Before nearby Route 66 was redesignated, chopped up, and turned into several different freeways, its sixth spur was numbered Route 666, which became known as the Devil’s Highway. It was supposedly cursed, the site of an unnatural number of road fatalities. But its number also made it a popular target for sign theft, probably not helping the road safety conditions any. A myth that fed on itself.
Charybdis the sea monster is a whirlpool that would swallow entire ships. Algol is the demon star. What natural deep-space hazards will lead future travelers astray, and what will they be named? How will they be personified?

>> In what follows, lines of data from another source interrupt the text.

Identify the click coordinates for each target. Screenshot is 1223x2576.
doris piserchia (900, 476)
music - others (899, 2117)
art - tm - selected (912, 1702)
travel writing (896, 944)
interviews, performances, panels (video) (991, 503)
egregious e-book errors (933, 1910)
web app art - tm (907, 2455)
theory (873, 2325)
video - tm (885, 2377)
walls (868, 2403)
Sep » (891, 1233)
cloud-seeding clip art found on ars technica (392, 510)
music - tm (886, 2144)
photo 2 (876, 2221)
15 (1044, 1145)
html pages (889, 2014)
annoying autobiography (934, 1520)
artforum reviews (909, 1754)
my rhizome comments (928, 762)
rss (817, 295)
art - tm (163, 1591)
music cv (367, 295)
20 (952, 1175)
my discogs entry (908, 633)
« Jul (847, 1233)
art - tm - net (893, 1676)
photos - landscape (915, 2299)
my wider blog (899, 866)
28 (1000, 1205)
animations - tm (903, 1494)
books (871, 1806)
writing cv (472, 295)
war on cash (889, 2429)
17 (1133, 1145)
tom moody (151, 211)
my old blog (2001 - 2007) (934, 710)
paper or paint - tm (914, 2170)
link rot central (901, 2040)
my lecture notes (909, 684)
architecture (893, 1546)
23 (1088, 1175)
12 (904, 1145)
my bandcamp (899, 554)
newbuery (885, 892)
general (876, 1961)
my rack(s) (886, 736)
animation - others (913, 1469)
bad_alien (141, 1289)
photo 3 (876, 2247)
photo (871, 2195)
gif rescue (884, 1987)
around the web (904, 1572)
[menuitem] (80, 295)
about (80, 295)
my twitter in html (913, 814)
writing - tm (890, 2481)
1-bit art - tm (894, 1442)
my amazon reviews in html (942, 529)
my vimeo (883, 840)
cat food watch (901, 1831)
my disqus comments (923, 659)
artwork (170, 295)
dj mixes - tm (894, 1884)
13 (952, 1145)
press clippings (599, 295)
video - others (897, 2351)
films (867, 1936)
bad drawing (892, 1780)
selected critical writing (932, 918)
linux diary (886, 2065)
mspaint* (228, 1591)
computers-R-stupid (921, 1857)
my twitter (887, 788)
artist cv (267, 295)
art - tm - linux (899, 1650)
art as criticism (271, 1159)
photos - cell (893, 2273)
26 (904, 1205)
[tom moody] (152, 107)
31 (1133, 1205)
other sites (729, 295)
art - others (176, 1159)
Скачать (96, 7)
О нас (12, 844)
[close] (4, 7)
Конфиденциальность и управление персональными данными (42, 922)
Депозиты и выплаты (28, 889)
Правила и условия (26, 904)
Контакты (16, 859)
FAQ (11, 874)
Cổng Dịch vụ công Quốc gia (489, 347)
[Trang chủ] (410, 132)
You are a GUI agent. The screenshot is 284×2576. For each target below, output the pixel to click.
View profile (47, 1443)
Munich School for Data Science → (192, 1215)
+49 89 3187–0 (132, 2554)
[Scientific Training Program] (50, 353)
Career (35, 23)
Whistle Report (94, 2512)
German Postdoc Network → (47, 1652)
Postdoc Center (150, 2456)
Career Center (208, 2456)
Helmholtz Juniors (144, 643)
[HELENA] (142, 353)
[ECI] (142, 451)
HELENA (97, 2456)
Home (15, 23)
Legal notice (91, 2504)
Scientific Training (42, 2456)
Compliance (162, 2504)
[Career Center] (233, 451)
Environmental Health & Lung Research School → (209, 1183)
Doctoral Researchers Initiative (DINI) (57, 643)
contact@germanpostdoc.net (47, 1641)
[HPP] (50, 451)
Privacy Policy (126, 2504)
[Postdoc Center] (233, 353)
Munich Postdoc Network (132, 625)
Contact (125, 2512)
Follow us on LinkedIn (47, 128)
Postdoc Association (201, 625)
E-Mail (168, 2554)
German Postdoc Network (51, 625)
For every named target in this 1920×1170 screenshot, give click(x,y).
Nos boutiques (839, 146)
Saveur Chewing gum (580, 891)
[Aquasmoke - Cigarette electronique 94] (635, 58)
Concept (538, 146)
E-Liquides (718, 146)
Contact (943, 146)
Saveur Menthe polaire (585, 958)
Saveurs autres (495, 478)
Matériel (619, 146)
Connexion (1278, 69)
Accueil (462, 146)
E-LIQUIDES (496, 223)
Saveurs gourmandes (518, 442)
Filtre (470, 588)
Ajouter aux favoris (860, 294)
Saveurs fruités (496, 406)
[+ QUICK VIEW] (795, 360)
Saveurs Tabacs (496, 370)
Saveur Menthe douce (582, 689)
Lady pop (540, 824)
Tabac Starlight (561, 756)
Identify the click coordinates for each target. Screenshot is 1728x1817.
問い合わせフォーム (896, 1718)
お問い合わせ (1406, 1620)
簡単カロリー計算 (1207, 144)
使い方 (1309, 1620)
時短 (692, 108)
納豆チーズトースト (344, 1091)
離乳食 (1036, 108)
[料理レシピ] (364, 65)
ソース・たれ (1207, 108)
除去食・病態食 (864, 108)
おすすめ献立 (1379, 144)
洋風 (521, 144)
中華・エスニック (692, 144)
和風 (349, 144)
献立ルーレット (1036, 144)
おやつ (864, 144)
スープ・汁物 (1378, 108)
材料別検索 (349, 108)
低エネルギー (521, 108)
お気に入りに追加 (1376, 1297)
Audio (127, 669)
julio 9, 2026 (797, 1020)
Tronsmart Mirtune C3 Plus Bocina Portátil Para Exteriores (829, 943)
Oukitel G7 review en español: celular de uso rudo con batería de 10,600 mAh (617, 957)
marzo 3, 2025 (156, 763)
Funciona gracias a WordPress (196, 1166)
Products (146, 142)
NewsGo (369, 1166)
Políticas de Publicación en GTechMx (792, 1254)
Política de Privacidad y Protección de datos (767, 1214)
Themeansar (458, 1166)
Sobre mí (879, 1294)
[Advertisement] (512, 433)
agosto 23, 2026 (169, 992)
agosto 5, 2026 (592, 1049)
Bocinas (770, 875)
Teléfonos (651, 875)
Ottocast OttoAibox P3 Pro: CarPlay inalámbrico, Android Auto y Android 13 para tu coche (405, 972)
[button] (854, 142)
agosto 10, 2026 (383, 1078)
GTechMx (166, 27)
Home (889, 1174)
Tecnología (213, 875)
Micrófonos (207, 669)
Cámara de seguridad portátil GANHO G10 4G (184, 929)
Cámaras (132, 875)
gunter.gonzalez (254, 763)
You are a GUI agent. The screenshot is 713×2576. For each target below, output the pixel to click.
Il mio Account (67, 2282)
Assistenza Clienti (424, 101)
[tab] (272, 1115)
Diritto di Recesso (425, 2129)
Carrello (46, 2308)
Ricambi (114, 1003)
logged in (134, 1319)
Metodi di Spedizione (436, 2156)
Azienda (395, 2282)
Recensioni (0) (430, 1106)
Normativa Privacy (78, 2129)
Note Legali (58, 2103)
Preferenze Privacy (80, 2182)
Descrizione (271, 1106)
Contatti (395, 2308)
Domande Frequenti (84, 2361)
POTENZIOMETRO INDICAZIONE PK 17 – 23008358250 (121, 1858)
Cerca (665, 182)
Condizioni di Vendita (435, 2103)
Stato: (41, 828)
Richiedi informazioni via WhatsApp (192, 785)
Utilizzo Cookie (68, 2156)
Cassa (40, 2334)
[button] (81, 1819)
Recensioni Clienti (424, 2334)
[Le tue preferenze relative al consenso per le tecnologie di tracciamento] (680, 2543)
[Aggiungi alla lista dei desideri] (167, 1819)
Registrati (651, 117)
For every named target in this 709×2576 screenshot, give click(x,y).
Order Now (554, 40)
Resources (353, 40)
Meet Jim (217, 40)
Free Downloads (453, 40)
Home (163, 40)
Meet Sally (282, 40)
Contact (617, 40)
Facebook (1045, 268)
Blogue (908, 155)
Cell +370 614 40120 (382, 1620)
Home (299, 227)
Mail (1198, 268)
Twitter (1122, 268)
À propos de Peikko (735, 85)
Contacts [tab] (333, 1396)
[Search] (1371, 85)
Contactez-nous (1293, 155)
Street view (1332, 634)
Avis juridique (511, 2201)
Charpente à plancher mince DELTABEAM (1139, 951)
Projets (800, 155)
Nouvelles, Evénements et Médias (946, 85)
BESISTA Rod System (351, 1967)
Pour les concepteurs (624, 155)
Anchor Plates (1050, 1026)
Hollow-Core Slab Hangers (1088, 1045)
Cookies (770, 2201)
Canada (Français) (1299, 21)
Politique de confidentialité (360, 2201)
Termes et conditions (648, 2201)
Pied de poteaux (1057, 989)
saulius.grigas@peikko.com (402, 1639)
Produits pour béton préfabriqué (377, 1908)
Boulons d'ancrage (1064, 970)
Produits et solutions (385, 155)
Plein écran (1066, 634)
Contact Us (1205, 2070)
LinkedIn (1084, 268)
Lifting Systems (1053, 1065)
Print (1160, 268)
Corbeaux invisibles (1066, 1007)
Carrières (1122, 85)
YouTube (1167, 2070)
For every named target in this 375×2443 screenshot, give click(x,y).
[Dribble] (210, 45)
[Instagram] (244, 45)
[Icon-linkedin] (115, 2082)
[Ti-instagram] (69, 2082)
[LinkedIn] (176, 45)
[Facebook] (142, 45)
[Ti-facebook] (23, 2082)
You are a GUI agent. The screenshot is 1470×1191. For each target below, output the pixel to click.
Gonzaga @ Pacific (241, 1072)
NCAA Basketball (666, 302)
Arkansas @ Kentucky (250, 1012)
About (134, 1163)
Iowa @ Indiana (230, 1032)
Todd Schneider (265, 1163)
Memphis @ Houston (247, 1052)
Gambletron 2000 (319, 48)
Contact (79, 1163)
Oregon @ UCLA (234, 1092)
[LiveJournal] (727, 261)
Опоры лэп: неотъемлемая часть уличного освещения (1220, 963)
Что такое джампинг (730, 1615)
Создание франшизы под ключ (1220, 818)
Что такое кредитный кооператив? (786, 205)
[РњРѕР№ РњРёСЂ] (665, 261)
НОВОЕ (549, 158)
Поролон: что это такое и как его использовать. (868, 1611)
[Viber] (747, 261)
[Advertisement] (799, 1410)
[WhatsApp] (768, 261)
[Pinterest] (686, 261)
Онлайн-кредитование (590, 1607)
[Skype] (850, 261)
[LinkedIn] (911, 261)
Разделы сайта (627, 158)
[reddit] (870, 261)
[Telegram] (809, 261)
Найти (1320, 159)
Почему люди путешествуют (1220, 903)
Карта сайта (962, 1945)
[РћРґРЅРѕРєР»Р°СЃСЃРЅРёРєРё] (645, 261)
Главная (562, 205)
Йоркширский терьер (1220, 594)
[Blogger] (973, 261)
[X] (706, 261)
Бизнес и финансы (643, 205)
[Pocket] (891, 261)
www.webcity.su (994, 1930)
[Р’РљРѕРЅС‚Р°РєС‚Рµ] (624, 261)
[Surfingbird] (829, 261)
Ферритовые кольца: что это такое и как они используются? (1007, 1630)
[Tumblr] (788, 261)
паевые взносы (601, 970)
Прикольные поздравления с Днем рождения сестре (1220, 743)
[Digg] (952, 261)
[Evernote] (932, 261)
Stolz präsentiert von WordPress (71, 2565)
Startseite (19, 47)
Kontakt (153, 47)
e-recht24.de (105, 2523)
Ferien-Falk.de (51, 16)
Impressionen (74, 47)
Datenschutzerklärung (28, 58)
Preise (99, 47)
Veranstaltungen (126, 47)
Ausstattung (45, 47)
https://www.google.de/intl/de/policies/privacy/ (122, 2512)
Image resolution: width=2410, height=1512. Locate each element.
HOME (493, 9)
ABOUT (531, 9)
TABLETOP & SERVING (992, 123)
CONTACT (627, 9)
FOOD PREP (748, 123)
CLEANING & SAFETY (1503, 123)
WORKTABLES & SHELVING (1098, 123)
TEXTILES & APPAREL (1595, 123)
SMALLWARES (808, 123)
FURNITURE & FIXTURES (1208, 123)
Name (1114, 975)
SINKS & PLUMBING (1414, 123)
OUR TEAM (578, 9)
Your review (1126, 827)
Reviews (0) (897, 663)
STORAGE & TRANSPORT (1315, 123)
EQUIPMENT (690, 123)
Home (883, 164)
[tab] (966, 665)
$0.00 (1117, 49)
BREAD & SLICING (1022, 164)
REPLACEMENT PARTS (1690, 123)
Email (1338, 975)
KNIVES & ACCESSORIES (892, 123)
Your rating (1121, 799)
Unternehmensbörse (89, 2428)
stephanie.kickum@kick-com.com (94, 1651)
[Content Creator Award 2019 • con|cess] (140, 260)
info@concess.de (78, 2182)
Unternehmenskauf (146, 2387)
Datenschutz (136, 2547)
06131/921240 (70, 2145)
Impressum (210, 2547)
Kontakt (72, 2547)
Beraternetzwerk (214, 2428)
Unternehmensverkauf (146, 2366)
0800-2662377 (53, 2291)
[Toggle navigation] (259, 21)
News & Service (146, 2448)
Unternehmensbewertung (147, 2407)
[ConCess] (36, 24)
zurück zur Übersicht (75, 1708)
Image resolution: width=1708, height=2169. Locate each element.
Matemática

Tengu get their name from the Chinese tiangou dog demons, who eat the Sun or the Moon during an eclipse, like Fenrir’s children Sköll and Hati, who finally catch their prey at the end of the world. Ragnarok begins when the ouroboros serpent Jörmungandr releases his tail and Yggdrasil is swept away in the flood. Living in its branches were forest spirits, satyrs, tengu, and maenads, and Br’er Rabbit entangled with the brea, briar, and brambles.
Minerva’s mother forged weapons and armor for her while they were both inside Jupiter’s body. The noise from this caused Jupiter so much pain that he had his head split open to relieve his headache. Minerva emerged, whole, as an adult, and she brought her iron with her.
(To most, living entirely within a metal shell would be torture, but historical use of iron maidens is difficult to prove.)
Minnie Mirv travels only by legend and lore, with her seven-parsec boots (Mephistopheles uses this footwear in Faust), across Devil’s bridges, and over the rainbow road. The bifrost likely had its roots in the Milky Way, yet another structure doomed for destruction in the end days. A glimpse of a familiar myth, no matter how oblique, can bring the scale of the intergalactic down within grasp, and after the events of Ragnarok, the world will be remade anew by two human survivors.
This is one possible interpretation.